Search count discrepancy

I just started experimenting with ES and I have the following issue:

From a MySQL DB table, I created an index of records using the
Ruby Tire gem.

The index (checked with curl and ruby console) shows the same
count of indexed items as there are DB rows. Good so far.

When I do a simple single-word query (with Ruby or curl) e.g.

'{ "query" : { "term" : { "title" : "buddha" }}}'

I get fewer hits compared to

select count(*) from resources where title like '%buddha%';

The latter returns 423; ES returns 293.

What would account for this? All suggestions appreciated :slight_smile:

There are no errors being reported to stdout (running with -f flag)
BTW. Platform: Mac OS 10.7.5, ES 0.19.12.

--
Hassan Schroeder ------------------------ hassan.schroeder@gmail.com
http://about.me/hassanschroeder
twitter: @hassan

--

The search you're performing should be equivalent to:

select count(*) from resources where title like 'buddha';

If you want '%buddha%' you would use a wildcard search with 'buddha'
(it's not ideal to use wildcards as prefixes though - there are ways to
optimize for that).

Also, the type of analyzer you are using is important. I believe by default
ES will use the standard analyzer which lowercases everything, which is
probably what you want. If however you set a different analyzer it's
possible that a search for 'buddha' does not find 'Buddha'.
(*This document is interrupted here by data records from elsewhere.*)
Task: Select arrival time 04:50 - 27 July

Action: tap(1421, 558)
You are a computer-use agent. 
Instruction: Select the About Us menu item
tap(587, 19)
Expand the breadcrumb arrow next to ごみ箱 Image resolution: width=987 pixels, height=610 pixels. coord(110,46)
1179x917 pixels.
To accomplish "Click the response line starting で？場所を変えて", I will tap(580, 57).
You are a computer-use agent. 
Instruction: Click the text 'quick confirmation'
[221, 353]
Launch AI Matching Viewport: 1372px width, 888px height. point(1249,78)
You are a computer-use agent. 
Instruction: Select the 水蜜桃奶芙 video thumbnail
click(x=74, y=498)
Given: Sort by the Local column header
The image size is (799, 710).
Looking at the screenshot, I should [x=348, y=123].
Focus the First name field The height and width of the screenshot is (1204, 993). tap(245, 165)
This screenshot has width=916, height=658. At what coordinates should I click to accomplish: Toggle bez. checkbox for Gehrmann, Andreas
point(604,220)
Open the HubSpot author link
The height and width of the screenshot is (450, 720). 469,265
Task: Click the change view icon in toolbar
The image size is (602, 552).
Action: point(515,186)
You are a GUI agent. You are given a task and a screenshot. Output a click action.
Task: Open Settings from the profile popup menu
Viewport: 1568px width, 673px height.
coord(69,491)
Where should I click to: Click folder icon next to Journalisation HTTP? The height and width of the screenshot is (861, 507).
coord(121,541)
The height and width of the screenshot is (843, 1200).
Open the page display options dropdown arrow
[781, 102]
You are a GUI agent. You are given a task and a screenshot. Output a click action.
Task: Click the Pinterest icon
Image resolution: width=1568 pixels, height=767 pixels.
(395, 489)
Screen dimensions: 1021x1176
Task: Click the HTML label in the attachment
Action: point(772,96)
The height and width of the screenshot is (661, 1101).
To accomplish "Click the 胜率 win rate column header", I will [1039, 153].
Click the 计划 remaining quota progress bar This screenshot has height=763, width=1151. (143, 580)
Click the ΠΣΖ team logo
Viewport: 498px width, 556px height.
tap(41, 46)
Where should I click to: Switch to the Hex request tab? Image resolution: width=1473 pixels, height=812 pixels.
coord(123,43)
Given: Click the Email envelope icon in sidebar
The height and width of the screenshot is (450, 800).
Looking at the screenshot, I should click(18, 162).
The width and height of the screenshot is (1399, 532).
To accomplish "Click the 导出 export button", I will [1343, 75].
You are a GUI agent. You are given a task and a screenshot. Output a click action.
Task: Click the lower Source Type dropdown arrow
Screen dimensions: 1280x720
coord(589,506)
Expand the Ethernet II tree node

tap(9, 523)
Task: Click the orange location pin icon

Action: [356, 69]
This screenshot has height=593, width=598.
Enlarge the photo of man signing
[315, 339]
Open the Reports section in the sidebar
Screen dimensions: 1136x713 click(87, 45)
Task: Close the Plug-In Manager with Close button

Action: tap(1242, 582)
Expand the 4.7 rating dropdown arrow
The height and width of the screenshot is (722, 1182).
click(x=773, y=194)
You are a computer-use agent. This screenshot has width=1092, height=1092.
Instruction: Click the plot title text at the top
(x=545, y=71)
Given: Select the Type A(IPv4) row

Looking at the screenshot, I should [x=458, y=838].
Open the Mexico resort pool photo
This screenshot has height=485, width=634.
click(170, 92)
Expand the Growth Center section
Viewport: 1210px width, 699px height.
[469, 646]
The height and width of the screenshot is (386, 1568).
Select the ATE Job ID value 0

I've found ElasticSearch Head to be a big help it doing quick queries and
looking at the documents in the index (Luke is good too, but I only pull
that out when things get dirty).
http://mobz.github.com/elasticsearch-head/

Hope that helps,
Anil

On Thursday, December 6, 2012 4:13:36 PM UTC-8, hassan wrote:

I just started experimenting with ES and I have the following issue:

From a MySQL DB table, I created an index of records using the
Ruby Tire gem.

The index (checked with curl and ruby console) shows the same
count of indexed items as there are DB rows. Good so far.

When I do a simple single-word query (with Ruby or curl) e.g.

'{ "query" : { "term" : { "title" : "buddha" }}}'

I get fewer hits compared to

select count(*) from resources where title like '%buddha%';

The latter returns 423; ES returns 293.

What would account for this? All suggestions appreciated :slight_smile:

There are no errors being reported to stdout (running with -f flag)
BTW. Platform: Mac OS 10.7.5, ES 0.19.12.

--
Hassan Schroeder ------------------------ hassan.s...@gmail.com<javascript:>
http://about.me/hassanschroeder
twitter: @hassan

--

Hmm... ignore my SQL remark. The point I was trying to make, but failed,
was that I don't think the default analyzer does any stemming. So if your
document contains "The buddhas are happy." your SQL query will find the
document whereas your ES query will not.

On Thursday, December 6, 2012 4:49:42 PM UTC-8, Anil Rhemtulla wrote:

The search you're performing should be equivalent to:

select count(*) from resources where title like 'buddha';

If you want '%buddha%' you would use a wildcard search with 'buddha'
(it's not ideal to use wildcards as prefixes though - there are ways to
optimize for that).

Also, the type of analyzer you are using is important. I believe by
default ES will use the standard analyzer which lowercases everything,
which is probably what you want. If however you set a different analyzer
it's possible that a search for 'buddha' does not find 'Buddha'.

I've found ElasticSearch Head to be a big help it doing quick queries and
looking at the documents in the index (Luke is good too, but I only pull
that out when things get dirty).
http://mobz.github.com/elasticsearch-head/

Hope that helps,
Anil

On Thursday, December 6, 2012 4:13:36 PM UTC-8, hassan wrote:

I just started experimenting with ES and I have the following issue:

From a MySQL DB table, I created an index of records using the
Ruby Tire gem.

The index (checked with curl and ruby console) shows the same
count of indexed items as there are DB rows. Good so far.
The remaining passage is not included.